Acute Cellular Rejection (ACR) occurs when the recipient’s immune system attacks and rejects cells from the transplanted organ, a common complication following liver transplantation (LTx). Diagnosis traditionally relies on invasive liver biopsies, which have a limited ability to provide early prognostic information before rejection occurs.
The development of noninvasive diagnostics via liquid biopsy represents a major advancement in personalized care for transplant recipients. Liquid biopsy involves analyzing predictive biomarkers, such as cell-free microRNAs (miRNAs), in blood samples. This minimally invasive approach offers an attractive alternative for diagnosing ACR.
Through collaborative research, we have identified a panel of miRNA biomarkers capable of predicting ACR with high specificity and sensitivity. The HepatoTrack test has demonstrated diagnostic utility in detecting ACR up to 40 days before biopsy-confirmed rejection.* This predictive capability enables routine surveillance of liver allograft health, rather than limiting monitoring to times of suspected dysfunction, highlighting its potential clinical value.

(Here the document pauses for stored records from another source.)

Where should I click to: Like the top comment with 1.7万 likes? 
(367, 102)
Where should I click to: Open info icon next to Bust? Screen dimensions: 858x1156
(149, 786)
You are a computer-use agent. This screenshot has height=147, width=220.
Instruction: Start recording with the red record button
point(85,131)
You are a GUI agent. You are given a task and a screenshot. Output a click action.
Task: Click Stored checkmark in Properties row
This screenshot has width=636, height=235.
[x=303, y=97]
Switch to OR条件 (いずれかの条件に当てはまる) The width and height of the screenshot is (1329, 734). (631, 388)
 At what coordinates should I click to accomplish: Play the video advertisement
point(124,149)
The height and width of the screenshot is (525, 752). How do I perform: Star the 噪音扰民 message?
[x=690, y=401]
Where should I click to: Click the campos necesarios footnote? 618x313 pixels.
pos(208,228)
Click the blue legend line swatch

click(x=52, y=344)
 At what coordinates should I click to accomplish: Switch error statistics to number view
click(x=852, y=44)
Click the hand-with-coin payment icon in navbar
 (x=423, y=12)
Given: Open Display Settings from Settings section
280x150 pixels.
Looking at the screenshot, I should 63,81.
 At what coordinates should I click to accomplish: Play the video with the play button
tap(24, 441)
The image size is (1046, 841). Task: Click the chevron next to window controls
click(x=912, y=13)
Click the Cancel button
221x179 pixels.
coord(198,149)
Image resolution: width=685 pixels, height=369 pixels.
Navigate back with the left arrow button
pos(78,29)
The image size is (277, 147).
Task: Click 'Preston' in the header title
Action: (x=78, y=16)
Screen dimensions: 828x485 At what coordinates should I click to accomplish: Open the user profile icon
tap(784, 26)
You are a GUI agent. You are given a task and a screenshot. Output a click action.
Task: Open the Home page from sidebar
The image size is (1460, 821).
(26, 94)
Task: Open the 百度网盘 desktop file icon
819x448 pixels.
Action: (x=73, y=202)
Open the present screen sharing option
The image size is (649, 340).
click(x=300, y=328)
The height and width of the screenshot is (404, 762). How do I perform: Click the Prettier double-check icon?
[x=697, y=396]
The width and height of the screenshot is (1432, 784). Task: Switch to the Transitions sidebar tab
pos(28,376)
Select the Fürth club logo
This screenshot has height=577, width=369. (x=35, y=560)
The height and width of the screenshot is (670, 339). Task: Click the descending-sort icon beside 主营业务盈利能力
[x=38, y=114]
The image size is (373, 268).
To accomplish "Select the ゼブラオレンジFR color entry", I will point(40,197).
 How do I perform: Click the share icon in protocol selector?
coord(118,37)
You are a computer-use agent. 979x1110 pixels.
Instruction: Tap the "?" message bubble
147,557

Post-transplant immunosuppression regimens typically involve a combination of corticosteroids, calcineurin inhibitors, and antimetabolites. Corticosteroids are tapered off within the first few months, but most patients require lifelong immunosuppressive therapy. The challenge lies in minimizing drug toxicity while maintaining effective immunosuppression. Currently, there is no noninvasive, highly prognostic method to monitor liver health during immunosuppressive therapy adjustments. HepatoTrack addresses this gap by enabling real-time evaluation of liver health during dose optimization. This includes guiding reductions in antimetabolite use and fine-tuning calcineurin inhibitor dosing, ultimately improving patient outcomes while reducing the risk of drug-related side effects.
*Reference: Shaked A, et al. An ectopically expressed serum miRNA signature is prognostic, diagnostic, and biologically related to liver allograft rejection. Hepatology. 2017 Jan;65(1):269-280. doi: 10.1002/hep.28786. Epub 2016 Oct 5. PMID: 27533743.